Goal of the exercise ▸ In the passage below on Freud's death drives, in which work and in what year does Freud first label this force "death drives"?

Source document ▸
────────────────
For much of his career, Freud attributed human motivation largely to a single source: eros, or the life drive and its self-preserving and erotic impulses. But the horrific human behavior on display during WWI, along with clinical observation that his patients engaged in behaviors that increased their unpleasure, called this understanding into question. Patient reports of recurring nightmares and repetitions of harmful past experiences convinced Freud that there was another force at work in the psyche. In Beyond the Pleasure Principle (1920), Freud labels this force death drives, which later came to be known as thanatos.

Death drives are responsible for the aggressive, destructive, and cruel impulses that we feel toward society and ourselves. Their origin traces back to the conflict between the id’s desire to express itself freely and the civilized world’s responsibility to limit individuals’ behavior to maintain social order and cohesion. The id develops a hostility toward the world that constrains it and a loathing toward itself for desiring what society forbids. This conflict finds expression in socially acceptable forms of tribalism, wherein the id engages in behaviors normally frowned upon through proxies such as sports teams, political parties, religions, etc.

Yet these vicarious outlets of aggression are not enough to assuage the psyche. The censorship of the id’s individuality by society leads to inevitable suffering. The human mind is said to cope with this suffering by engaging in a “repetition compulsion” in which harmful thoughts, dreams, and activities are repeated again and again, either in an attempt to master said suffering by handling it better than before or to return to an earlier, simpler state in which suffering is less acute. The latter, taken to the logical extreme, causes the psyche to imagine itself in a state of non-existence where suffering is reduced to zero. This suicidal ideation, or death drive to transcend the inherent suffering of modern life, is a central theme in Freud’s mature writings.

For all of Freud’s insight, he also has a sizeable collection of bad ideas. His seduction theory, which he renounced later in life, suggested a universal experience of sexual abuse in infancy as the root cause of human neuroses and hysteria. He also championed the palliative effects of cocaine for a period of time before publicly withdrawing his support following the cocaine-related death of his friend who suffered from morphine addiction and started using cocaine upon Freud’s recommendation. With regard to women’s issues, Freud infamously asserted that girls develop “penis envy” upon realizing that they do not possess a penis and that clitoral pleasure is a juvenile fixation that, when carried into adulthood, represents an unwillingness to transition to the more mature vaginal pleasure of the adult woman.
────────────────
Record set ▸
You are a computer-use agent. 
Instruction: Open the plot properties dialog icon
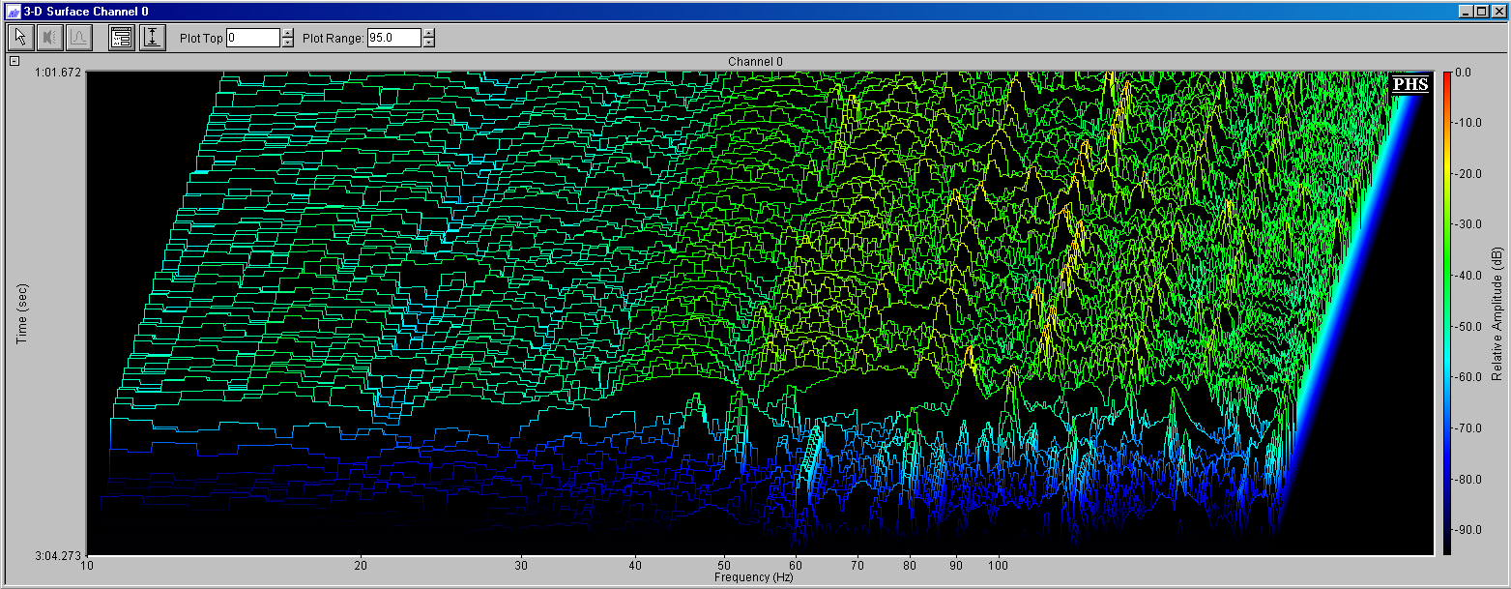(x=122, y=38)
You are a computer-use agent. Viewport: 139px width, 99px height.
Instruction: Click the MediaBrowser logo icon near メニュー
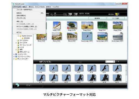pos(17,85)
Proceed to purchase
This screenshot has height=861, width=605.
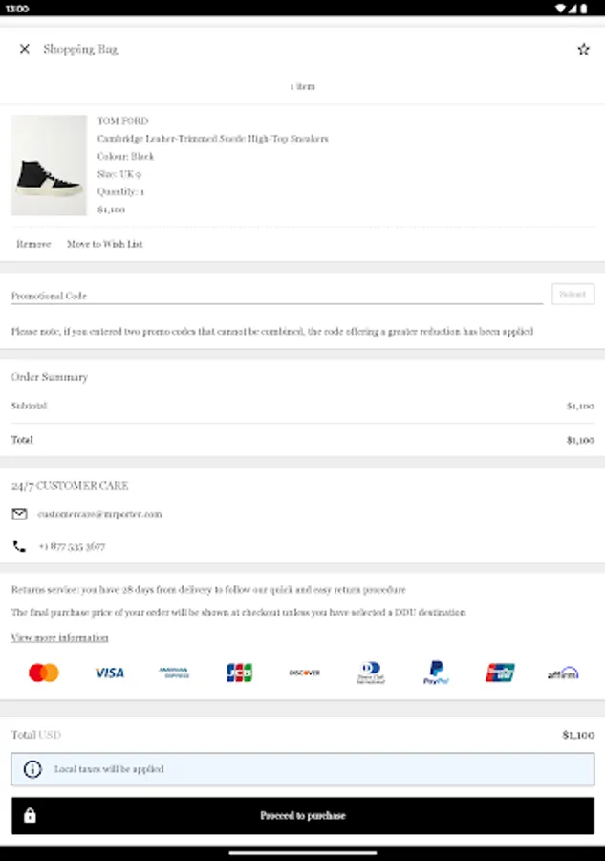tap(302, 816)
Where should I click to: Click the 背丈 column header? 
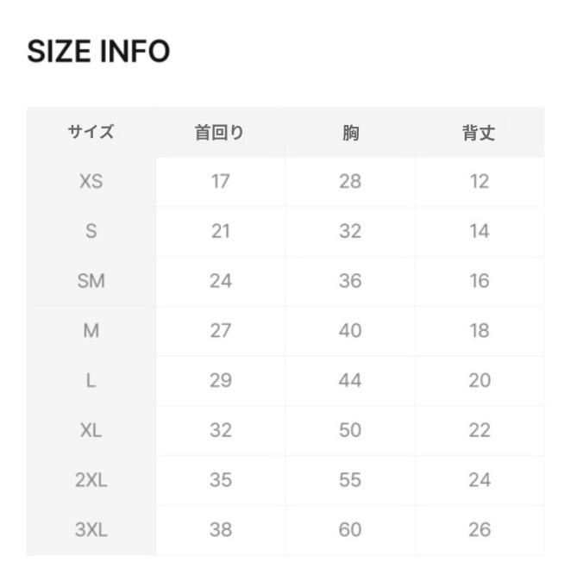pos(479,133)
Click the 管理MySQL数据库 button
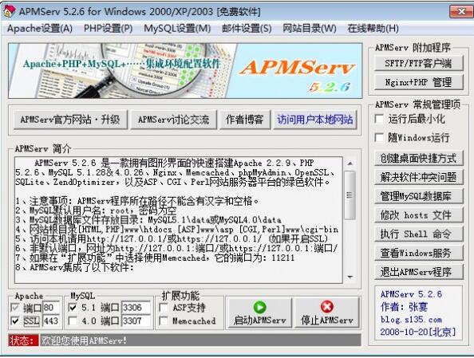The width and height of the screenshot is (474, 358). tap(418, 196)
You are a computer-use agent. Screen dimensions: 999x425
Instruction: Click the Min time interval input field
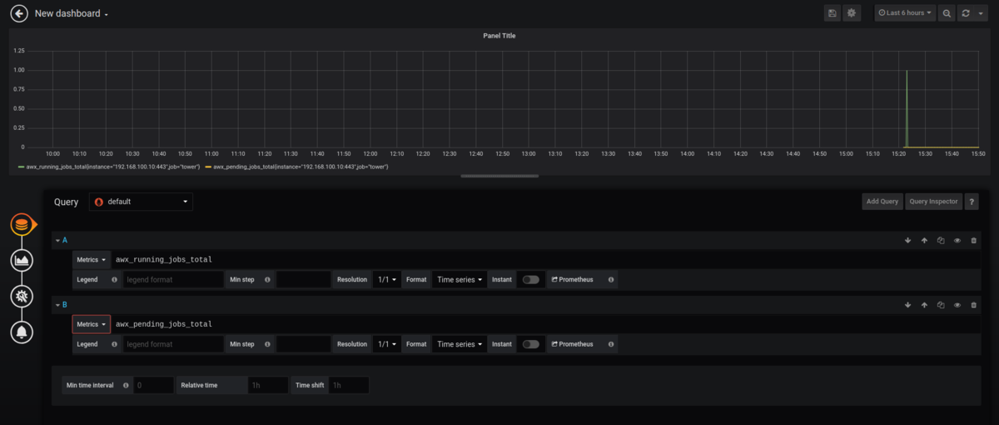[153, 386]
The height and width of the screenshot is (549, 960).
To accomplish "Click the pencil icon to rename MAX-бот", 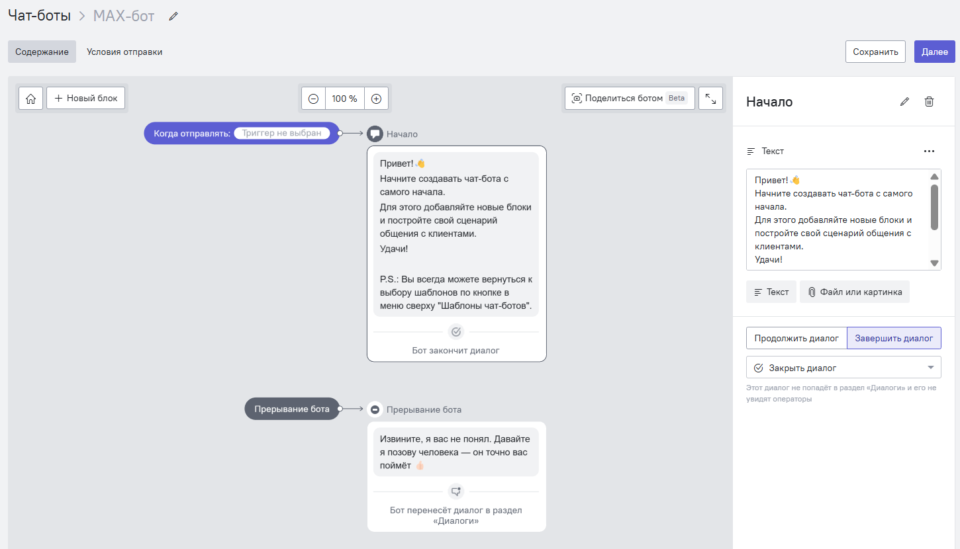I will [173, 17].
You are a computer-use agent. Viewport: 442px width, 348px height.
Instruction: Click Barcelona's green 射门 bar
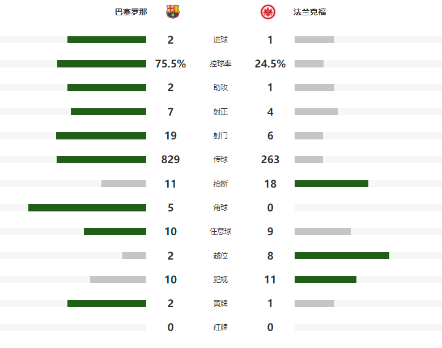pyautogui.click(x=101, y=135)
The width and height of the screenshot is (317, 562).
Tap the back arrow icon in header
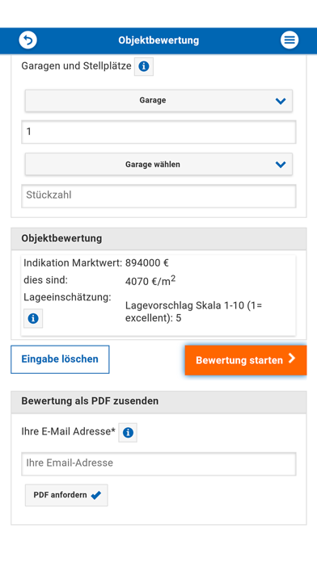[x=27, y=40]
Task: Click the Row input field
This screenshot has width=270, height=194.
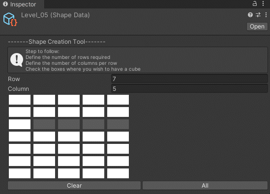Action: pyautogui.click(x=189, y=79)
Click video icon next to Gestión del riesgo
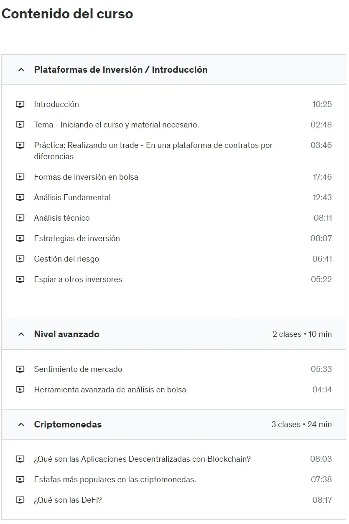349x524 pixels. click(x=20, y=259)
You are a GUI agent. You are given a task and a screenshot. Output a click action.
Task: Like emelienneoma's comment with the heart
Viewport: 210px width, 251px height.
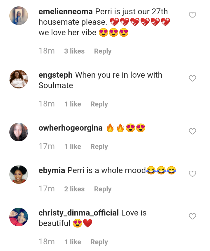[x=192, y=15]
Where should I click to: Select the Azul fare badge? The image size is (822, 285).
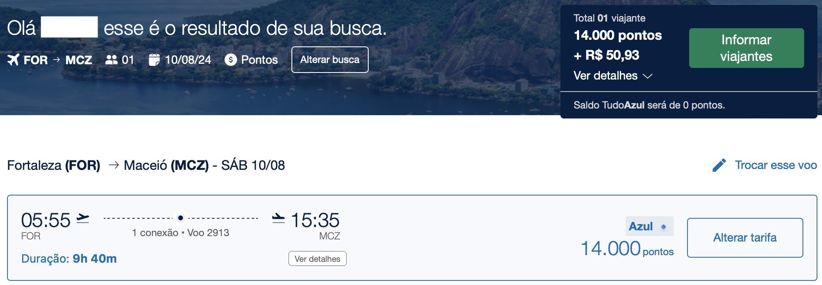coord(649,226)
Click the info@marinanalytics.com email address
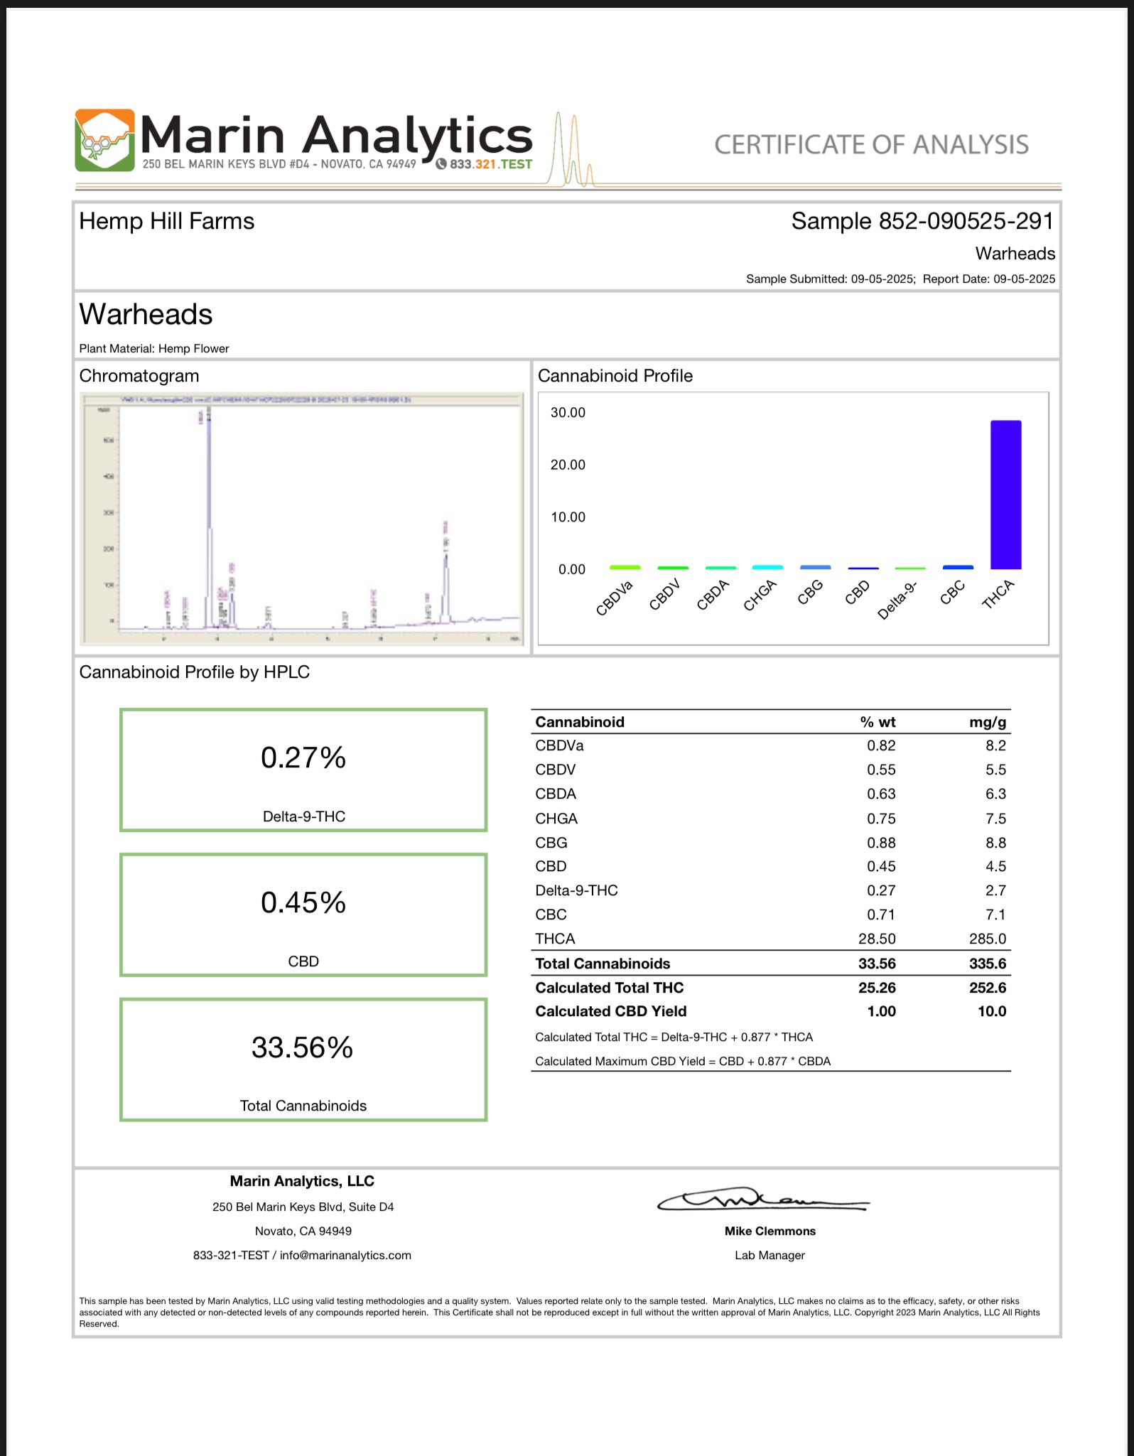 point(345,1255)
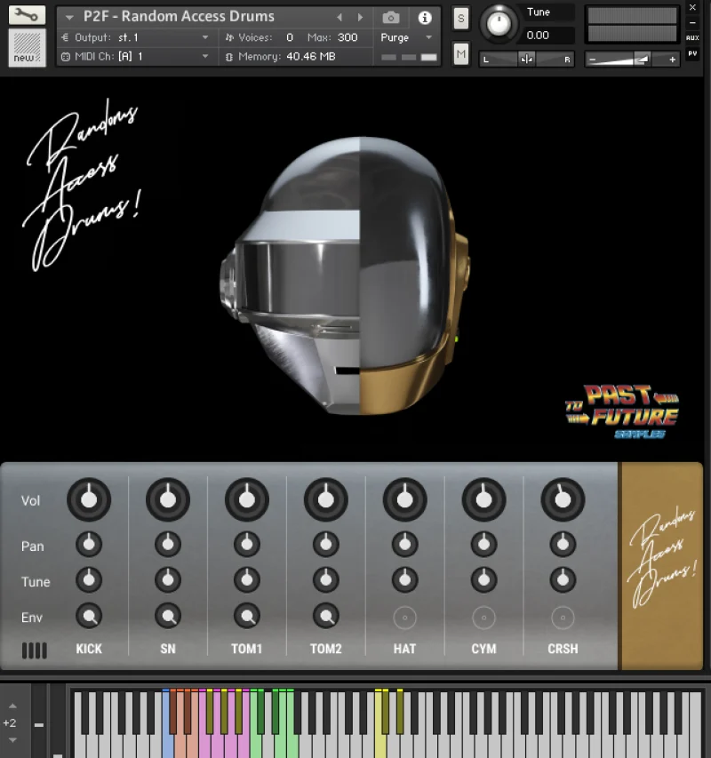
Task: Open the Purge menu
Action: [395, 37]
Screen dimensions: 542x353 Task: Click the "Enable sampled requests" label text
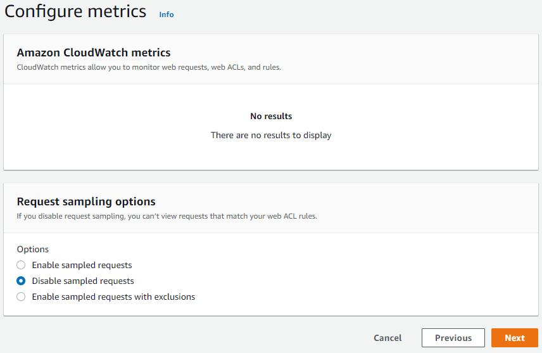pos(82,265)
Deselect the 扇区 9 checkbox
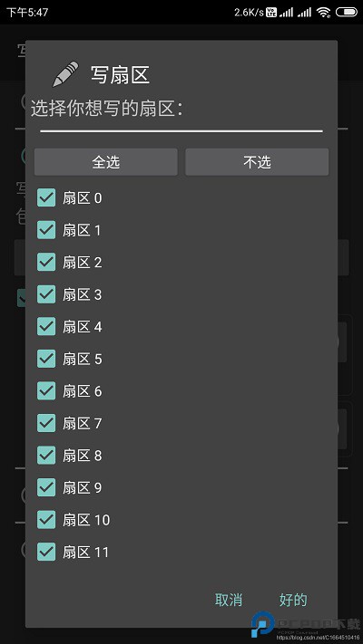This screenshot has height=644, width=363. pos(46,487)

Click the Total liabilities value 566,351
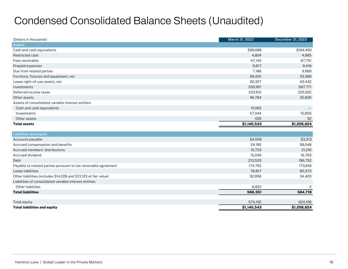click(254, 192)
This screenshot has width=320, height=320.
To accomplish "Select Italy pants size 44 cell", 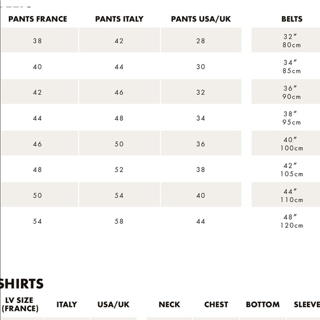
────────────────
Written response ▸ Beyond the Pleasure Principle, in 1920.